Anti-slavery, and Other Visitors to the Community

By Anna Thwing Field

 In the early days of the Community many persons were interested in its establishment; and reformers with varied causes came to present their “isms” and secure a following.  It was their custom to receive all who came courteously, to give a patient, candid hearing to whatever cause or progressive idea they advocated, provided always that Mr. Ballou should question, review and confute the whole matter, not only at the time presented, but when discussed for approval or rejection.  No hotel received the stranger, – they were entertained at private houses and treated as guests.  Mr.
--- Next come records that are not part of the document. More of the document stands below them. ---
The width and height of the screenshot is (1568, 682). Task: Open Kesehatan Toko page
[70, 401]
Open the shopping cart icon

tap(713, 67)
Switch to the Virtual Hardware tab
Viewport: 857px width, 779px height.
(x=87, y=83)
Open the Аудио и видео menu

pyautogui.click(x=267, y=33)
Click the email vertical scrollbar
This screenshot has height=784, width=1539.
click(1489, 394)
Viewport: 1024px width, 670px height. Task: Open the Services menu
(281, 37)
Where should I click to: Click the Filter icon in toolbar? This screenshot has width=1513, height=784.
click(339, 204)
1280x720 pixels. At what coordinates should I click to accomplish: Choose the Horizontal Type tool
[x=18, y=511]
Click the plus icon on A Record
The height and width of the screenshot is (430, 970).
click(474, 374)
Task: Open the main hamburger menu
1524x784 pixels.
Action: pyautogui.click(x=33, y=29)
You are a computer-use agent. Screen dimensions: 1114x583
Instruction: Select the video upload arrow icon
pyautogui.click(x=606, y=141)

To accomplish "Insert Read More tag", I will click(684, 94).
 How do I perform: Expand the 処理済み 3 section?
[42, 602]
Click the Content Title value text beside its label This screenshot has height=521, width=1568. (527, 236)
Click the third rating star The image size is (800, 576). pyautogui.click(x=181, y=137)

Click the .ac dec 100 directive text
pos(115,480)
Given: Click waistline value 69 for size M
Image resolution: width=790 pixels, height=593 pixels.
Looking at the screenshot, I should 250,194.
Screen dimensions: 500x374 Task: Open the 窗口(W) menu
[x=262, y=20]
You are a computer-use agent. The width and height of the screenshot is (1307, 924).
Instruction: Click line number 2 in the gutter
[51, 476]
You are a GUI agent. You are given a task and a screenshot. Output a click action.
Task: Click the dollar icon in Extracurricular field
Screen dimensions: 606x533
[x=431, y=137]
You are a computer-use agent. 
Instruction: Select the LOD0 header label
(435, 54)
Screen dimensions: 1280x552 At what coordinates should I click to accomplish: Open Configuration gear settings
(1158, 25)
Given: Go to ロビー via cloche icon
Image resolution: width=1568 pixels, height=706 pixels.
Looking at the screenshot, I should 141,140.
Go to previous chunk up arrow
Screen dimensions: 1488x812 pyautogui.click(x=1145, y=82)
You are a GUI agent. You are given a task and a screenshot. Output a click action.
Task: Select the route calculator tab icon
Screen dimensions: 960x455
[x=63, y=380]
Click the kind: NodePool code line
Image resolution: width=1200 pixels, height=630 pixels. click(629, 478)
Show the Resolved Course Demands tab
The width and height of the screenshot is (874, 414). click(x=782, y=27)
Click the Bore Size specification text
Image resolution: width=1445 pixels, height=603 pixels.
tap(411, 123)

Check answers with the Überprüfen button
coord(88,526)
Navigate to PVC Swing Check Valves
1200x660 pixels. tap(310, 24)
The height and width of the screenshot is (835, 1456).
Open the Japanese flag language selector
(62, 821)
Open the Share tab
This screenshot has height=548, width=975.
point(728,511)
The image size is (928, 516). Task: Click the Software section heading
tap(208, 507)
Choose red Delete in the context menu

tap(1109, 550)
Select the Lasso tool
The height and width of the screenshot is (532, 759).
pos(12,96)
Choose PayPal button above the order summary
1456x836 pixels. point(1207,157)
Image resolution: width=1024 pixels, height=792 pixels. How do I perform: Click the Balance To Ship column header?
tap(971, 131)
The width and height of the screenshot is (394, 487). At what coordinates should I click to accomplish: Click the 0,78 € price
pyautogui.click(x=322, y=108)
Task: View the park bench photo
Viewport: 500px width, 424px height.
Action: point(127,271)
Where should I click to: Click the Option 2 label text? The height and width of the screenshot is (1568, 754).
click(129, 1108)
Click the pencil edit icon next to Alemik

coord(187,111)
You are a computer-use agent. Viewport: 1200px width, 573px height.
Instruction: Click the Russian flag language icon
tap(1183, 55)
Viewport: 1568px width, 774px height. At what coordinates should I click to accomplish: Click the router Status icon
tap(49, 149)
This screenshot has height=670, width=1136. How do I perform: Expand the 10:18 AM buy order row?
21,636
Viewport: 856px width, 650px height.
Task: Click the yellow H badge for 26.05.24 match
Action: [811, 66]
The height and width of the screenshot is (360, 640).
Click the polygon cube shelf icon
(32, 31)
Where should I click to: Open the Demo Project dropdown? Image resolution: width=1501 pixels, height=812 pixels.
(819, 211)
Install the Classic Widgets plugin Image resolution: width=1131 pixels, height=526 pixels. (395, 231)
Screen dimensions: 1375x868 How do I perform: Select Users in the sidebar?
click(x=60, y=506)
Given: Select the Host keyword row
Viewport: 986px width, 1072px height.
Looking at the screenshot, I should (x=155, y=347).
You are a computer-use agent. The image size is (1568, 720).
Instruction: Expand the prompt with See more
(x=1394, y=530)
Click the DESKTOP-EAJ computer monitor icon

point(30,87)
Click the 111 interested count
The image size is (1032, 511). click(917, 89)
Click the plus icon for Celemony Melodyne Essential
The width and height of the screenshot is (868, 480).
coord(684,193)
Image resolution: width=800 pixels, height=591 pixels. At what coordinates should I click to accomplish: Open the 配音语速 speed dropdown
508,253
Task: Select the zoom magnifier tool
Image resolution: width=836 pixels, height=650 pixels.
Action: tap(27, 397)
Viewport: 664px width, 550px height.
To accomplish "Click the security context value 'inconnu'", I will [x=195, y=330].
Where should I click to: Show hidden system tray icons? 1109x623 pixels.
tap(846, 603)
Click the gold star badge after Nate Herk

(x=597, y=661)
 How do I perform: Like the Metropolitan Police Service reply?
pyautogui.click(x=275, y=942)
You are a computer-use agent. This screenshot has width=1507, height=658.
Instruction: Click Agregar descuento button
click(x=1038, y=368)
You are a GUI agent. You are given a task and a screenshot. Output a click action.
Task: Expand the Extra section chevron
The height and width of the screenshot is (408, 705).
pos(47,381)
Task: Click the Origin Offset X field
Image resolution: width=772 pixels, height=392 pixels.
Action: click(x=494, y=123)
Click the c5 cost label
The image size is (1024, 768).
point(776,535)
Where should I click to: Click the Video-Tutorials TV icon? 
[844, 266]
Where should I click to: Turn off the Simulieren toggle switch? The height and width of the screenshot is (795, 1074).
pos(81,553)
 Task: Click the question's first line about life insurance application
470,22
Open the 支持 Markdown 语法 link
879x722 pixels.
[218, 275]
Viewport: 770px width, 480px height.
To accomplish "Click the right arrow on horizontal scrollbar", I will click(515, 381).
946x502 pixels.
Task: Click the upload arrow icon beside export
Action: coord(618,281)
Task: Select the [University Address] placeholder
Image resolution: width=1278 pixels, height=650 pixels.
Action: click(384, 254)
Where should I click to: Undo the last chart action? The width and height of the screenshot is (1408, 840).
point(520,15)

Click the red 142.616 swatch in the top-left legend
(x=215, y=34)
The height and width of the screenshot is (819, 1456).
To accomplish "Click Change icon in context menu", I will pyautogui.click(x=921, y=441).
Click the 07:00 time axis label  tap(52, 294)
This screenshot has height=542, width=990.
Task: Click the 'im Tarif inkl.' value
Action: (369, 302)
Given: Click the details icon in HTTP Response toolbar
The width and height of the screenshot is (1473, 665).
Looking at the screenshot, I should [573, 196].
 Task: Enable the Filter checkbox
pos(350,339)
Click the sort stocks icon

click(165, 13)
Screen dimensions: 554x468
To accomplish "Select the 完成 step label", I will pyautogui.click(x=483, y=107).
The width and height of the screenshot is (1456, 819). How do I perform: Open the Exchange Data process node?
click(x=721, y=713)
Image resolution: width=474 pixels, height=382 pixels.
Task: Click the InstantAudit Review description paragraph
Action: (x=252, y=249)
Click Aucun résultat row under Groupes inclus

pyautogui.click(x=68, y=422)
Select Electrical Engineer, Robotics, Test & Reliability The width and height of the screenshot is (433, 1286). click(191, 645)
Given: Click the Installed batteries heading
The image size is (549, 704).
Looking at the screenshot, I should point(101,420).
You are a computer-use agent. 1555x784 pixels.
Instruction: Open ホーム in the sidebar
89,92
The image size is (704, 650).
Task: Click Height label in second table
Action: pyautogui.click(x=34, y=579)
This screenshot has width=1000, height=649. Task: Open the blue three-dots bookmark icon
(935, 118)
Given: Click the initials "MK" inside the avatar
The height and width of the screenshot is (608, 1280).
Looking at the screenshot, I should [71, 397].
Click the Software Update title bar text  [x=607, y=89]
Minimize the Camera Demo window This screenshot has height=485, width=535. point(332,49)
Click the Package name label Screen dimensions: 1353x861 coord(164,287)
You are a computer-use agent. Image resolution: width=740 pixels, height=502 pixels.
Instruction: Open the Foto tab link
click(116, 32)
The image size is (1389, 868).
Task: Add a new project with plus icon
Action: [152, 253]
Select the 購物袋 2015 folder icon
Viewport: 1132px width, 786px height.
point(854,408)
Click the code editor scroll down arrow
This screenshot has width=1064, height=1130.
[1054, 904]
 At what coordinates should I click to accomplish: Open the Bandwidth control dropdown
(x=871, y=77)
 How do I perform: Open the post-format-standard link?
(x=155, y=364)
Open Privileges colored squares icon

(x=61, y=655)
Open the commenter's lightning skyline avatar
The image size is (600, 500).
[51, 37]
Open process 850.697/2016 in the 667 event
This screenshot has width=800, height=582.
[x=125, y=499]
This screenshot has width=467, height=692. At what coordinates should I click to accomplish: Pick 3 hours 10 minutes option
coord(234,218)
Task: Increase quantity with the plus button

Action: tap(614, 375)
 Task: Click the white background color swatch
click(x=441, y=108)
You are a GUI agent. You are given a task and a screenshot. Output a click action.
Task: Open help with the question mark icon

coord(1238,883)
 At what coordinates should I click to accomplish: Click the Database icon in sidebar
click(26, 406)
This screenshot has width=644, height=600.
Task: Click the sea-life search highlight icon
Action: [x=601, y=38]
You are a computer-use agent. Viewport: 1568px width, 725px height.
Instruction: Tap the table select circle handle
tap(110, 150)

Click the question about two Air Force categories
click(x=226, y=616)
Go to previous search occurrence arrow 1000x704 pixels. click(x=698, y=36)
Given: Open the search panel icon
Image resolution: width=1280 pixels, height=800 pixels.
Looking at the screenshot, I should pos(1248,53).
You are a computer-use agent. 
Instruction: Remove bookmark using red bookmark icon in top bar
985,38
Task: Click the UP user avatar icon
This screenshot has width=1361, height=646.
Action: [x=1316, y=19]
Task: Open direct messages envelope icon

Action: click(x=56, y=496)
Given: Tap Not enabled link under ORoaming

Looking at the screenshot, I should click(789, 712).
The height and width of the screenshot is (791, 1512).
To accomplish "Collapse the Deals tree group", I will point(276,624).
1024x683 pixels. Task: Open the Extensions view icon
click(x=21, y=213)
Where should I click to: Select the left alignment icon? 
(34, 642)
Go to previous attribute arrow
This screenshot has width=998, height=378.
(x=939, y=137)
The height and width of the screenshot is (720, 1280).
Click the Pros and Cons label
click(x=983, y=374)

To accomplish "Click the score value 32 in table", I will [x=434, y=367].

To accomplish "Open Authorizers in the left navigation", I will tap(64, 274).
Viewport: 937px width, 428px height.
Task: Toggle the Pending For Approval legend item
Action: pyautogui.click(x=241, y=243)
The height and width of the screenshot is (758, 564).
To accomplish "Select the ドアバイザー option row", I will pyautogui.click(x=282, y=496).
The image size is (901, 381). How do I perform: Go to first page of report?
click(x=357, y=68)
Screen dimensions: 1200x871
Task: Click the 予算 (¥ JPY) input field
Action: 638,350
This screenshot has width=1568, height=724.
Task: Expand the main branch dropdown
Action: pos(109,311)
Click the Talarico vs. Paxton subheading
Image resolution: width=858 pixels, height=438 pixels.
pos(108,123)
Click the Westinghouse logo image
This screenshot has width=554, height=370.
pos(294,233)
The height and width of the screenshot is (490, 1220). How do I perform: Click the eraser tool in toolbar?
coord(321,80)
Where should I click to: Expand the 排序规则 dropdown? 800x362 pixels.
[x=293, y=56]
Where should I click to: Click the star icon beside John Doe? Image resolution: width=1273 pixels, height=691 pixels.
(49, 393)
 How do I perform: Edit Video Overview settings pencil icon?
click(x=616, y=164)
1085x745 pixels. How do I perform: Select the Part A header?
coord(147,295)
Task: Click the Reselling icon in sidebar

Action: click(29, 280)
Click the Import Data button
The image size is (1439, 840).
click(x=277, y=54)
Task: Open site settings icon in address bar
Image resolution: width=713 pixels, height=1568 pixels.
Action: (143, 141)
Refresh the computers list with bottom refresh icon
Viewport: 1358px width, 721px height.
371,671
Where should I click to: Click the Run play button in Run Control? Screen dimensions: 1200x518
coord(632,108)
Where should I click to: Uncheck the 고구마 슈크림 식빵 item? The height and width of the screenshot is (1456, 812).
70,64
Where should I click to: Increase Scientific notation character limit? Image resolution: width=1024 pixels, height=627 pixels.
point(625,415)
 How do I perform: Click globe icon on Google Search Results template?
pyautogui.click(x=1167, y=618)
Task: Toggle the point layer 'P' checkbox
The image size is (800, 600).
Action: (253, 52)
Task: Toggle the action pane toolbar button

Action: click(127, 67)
Eben[ezer] Draper‘s house was oftenest their headquarters.  Many were honest, earnest men, but some were cranks.  Well I remember the long, long sessions when the various subjects were discussed and the excitement when the adherents and opponents parried questions and answers, till flushed faces and angry gestures followed.

 Theodore Parker brought here his then radical ideas of the Bible and Jesus.  Samuel May and his brother were interested in prison reform and wished substantial aid.  Henry Wright came to advocate “free love,” and living with your “affinity,” kindred topics, but met with a chilling reception, and although he was allowed “free speech” was politely “frozen out.”  Advocates of frugality in diet were numerous and experiments were tried to reduce the cost of living to the lowest figures without impairing the health.  Here came Graham.  I well remember the trouble my aunt took sending to Boston to procure graham flour for his cooking, though at supper he astonished her by declining the graham flour and choosing white biscuit, saying he had plenty of graham bread at home.  “Consistency, thou art a jewel.”  Animal magnetism and clairvoyance were presented and their exponents gave many exhibitions at my own home, as did also the spiritual mediums, when the rappings, writing, and tipping of tables were investigated.  Two mediums of note dwelt in Hopedale, Fannie Davis Smith and Cora Scott Hatch Tappum.

 Reform extended to dress and many women became wearers of the Bloomer costume, a short skirt reaching to the knees with long trousers like the dress.  The abbreviated skirts were convenient about the house, but some wore them abroad, made from silk or broadcloth and were victims of ridicule and amusement in the neighboring towns.  Many women gave up their simple earrings, bracelets, etc., feeling it wrong to wear jewelry when so many lacked the comforts of life; knowing also that “a meek and lowly spirit is the greatest ornament.”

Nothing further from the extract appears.